** start Excerpted text **

There are moments in the art world when a canvas long overlooked or misunderstood steps forward to demand the full attention it was always due. The forthcoming sale at Sotheby’s London on 1 July 2026 is one of those moments. Let The Little Children Come Unto Me, a richly layered early work by Rembrandt Harmenszoon van Rijn, painted in Leiden circa 1627, emerges from decades of relative obscurity and a painstaking restoration to reveal itself as not merely a biblical scene, but a deeply personal, politically charged, and technically extraordinary document of one of Western art’s greatest minds at the very dawn of his career.
Carrying an estimate of £8-12 million, the painting goes on public display at Sotheby’s from 27 June 2026, offering visitors their first opportunity to encounter the work in its fully restored state. What awaits them is nothing short of revelatory.

** end Excerpted text **
** start Entries provided **

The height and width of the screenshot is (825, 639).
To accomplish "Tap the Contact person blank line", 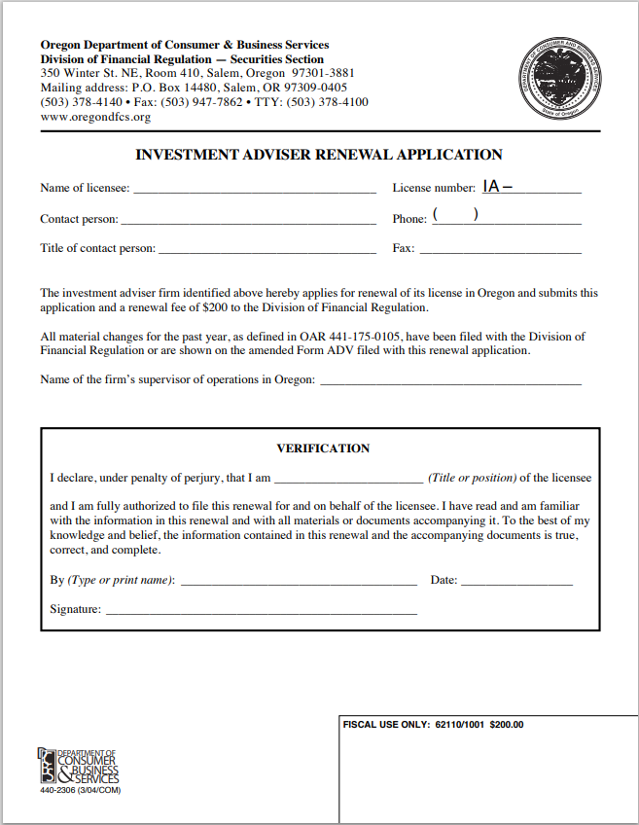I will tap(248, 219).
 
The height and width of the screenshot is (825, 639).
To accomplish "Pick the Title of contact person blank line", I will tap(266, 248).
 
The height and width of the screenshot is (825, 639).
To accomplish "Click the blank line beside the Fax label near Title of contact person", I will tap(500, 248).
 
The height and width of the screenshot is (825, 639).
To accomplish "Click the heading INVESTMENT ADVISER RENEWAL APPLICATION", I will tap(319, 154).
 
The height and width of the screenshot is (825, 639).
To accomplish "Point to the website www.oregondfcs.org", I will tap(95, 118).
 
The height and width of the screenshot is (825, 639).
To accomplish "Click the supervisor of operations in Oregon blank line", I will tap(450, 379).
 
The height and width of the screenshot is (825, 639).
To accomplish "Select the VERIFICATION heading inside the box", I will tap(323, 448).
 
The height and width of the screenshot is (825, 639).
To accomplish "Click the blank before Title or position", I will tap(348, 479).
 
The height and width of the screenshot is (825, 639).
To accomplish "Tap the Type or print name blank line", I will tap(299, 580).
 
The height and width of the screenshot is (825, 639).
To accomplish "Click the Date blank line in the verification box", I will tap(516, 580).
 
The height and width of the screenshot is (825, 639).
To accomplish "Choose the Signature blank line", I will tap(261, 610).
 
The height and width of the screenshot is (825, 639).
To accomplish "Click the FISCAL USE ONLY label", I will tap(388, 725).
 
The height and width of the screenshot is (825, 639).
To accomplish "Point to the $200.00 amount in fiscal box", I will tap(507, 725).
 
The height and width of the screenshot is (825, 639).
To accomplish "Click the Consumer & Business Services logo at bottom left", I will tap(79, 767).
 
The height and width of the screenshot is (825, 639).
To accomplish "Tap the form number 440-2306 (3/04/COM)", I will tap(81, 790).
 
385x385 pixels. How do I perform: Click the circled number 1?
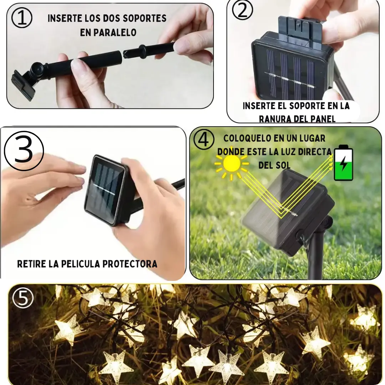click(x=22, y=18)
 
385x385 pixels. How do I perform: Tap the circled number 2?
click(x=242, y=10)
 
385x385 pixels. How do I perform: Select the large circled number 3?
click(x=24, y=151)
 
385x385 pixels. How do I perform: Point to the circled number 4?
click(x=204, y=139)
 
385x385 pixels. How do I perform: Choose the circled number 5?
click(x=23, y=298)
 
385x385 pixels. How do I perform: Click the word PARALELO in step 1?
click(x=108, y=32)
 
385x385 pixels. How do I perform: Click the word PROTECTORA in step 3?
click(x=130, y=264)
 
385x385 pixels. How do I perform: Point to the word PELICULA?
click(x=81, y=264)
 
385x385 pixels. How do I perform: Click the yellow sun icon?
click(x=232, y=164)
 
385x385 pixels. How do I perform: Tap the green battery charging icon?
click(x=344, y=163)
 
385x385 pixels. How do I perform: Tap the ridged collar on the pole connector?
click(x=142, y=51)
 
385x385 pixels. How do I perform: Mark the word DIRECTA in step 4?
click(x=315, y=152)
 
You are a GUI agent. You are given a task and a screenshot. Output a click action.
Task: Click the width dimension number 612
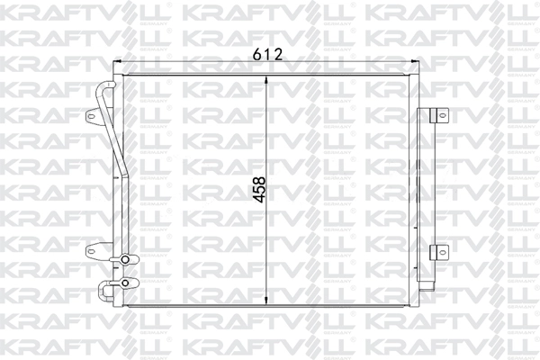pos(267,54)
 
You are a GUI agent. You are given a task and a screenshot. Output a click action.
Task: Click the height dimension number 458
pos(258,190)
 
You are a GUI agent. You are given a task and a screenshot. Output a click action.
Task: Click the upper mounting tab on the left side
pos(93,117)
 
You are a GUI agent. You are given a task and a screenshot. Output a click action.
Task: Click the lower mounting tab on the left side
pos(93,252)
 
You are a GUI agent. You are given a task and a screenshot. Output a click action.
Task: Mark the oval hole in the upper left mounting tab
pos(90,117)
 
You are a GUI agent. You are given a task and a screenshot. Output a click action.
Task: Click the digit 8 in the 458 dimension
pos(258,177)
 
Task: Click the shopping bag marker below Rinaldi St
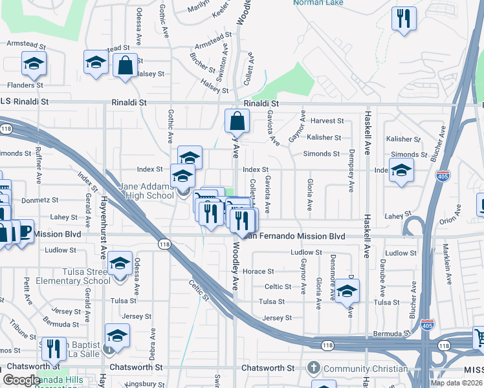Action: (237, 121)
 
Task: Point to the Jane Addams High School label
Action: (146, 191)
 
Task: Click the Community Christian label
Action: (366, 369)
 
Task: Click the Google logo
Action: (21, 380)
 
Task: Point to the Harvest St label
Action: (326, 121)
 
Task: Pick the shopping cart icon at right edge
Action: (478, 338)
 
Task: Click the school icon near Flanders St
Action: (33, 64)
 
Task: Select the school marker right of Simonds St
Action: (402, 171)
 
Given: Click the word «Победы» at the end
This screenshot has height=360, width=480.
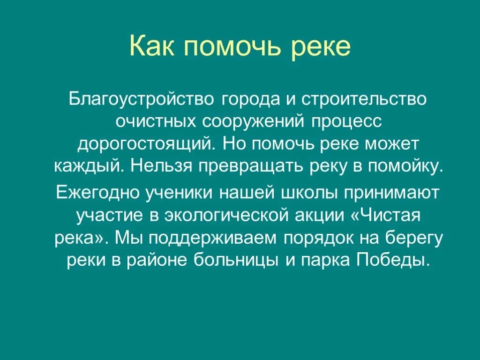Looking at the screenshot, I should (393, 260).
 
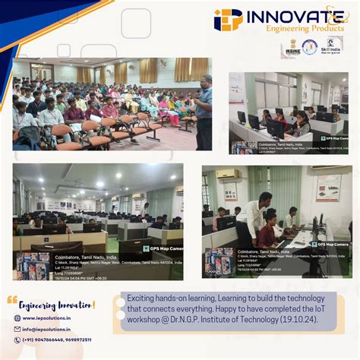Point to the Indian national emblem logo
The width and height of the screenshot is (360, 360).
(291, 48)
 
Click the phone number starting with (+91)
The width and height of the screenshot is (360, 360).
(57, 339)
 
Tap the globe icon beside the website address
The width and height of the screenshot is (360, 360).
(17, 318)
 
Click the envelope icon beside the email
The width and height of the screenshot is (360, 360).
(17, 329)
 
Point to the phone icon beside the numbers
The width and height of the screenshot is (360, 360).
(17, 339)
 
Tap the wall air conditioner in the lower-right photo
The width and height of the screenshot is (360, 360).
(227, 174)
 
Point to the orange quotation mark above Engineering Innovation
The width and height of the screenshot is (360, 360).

** end Entries provided **

Written task: Condense the paragraph of the Rembrandt sale text that begins "There are moments in the art world" into a shorter paragraph that keeps its main facts.

Output below: Sotheby's London will sell Let The Little Children Come Unto Me on 1 July 2026. Rembrandt Harmenszoon van Rijn painted this early work in Leiden around 1627. After decades of relative obscurity and a painstaking restoration, it shows itself to be more than a biblical scene. It is a personal, politically charged, and technically extraordinary work from the very start of his career.